Originally released in 1978 on Harvest Records, Professor Longhair’s Live on the Queen Mary documents a legendary performance from the Venus and Mars album release party thrown by Paul and Linda McCartney and Wings in 1975.
On the day of its re-release across digital platforms, on CD and on newly remastered 180gram vinyl LP, we exclusively bring you this fascinating and emotional foreword by Hugh Laurie.
“FESS”
Professor Longhair was born Henry Roeland Byrd in Bogalusa, eastern Louisiana. And is there any part of that statement that isn’t already musical? Yes, Bogalusa has four beats, against Bethlehem’s triplet, but the name still has a holy fizz to it. The town was thrown up at the beginning of the last century to feed the local sawmill, a vast mechanical dragon that chewed its way through half a million acres of virgin pine forests across Louisiana and Mississippi. Needless to say, it chewed up some people too. In 1919, a ferocious union dispute grew into The Bloody Bogalusa Massacre, and forced the Byrds towards New Orleans.
I should let you draw your own religious parallels at this point. But it feels dishonest not to say that New Orleans is my own private Jerusalem, and had been for many years before I ever went there. In my teenage mind, the city existed as the birthplace of a divine force on this earth, born in slavery and occupation, and spread through the teachings of…well, New Orleans has had more prophets than it knows what to do with.
He would cannibalise them, taking hammers from one, dampers from another, strings from a third,
The young “Roy” Byrd, so the story goes, learned to play piano on a succession of broken instruments he found abandoned in the back streets of New Orleans. (This was a time, remember, when there were more pianos in the US than baths. Pianos were, literally, litter.) He would cannibalise them, taking hammers from one, dampers from another, strings from a third – an almost perfect parable of his later musical genius – and bring them back to life. There were often keys missing in the middle octaves, where the wear is heaviest, and perhaps that had something to do with the development of his astounding rhythmic feel. I say astounding because, at that time, popular music swung, and would swing for the next thirty years or more. That was just how you did it, how your forebears did it, how music was supposed to sound.
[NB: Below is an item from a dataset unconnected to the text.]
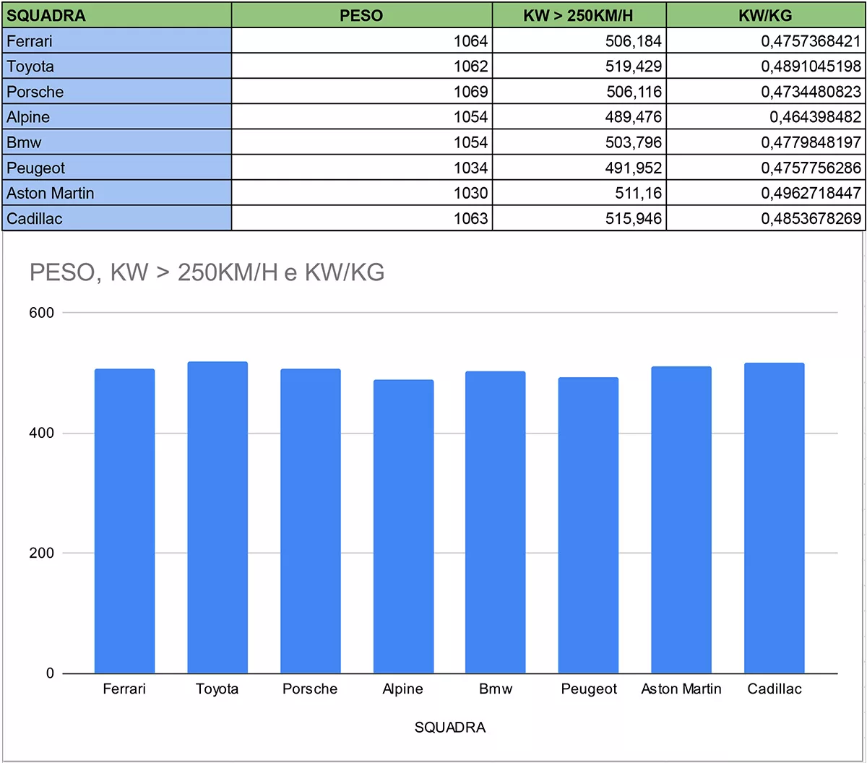Select the Ferrari row label cell

click(x=116, y=41)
Duke Ellington, Count Basie, Cab Calloway – all of these giants were swingers, and their audiences grew to hear and love music that way. But Henry Roeland Byrd – he was still some way off his elevation to The Chair – heard something very different.
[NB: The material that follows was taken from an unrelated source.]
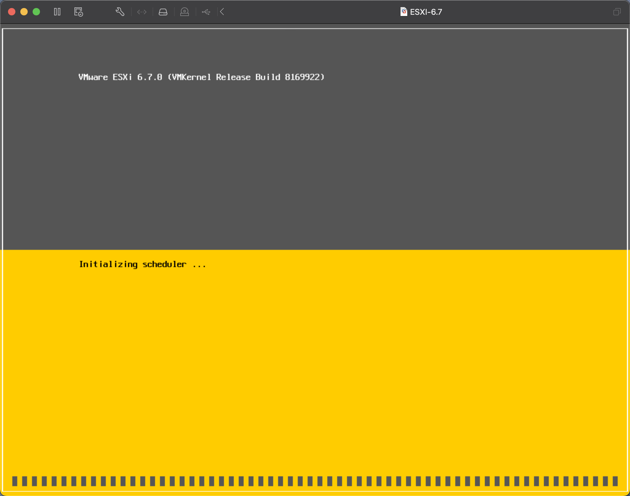The image size is (630, 496).
Task: Click the hard disk device icon
Action: (163, 12)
He called it his gumbo, and I’m absolutely not qualified to list the ingredients. But I can tell you how they taste to me, if you’ll allow it. There’s a Jimmy Yancey left hand, straightened out to allow for Bogalusa instead of Bethlehem (four seats at the bar, stand back all you gently swinging triplets), then a pushing and pulling of those four syllables (hey, ga, shuffle up nice and close to lu), until spaces appear, gravitational rhumba holes that pull the heart
out of your chest. To my ears, then and now, this is music that moves, struts, even marches. (For a while, Byrd had earned a living in a dance trio alongside Champion Jack Dupree and Redd Foxx, and how many kidneys would I give to have seen the three of them together?) There’s a Latin sauce in there too, close to what Jelly Roll Morton called ‘The Spanish Tinge’, and a splash of calypso in the right hand patterns, with sixths and major sevenths suddenly punching you on the shoulder, rousing you from whatever melancholy you thought you were entitled to.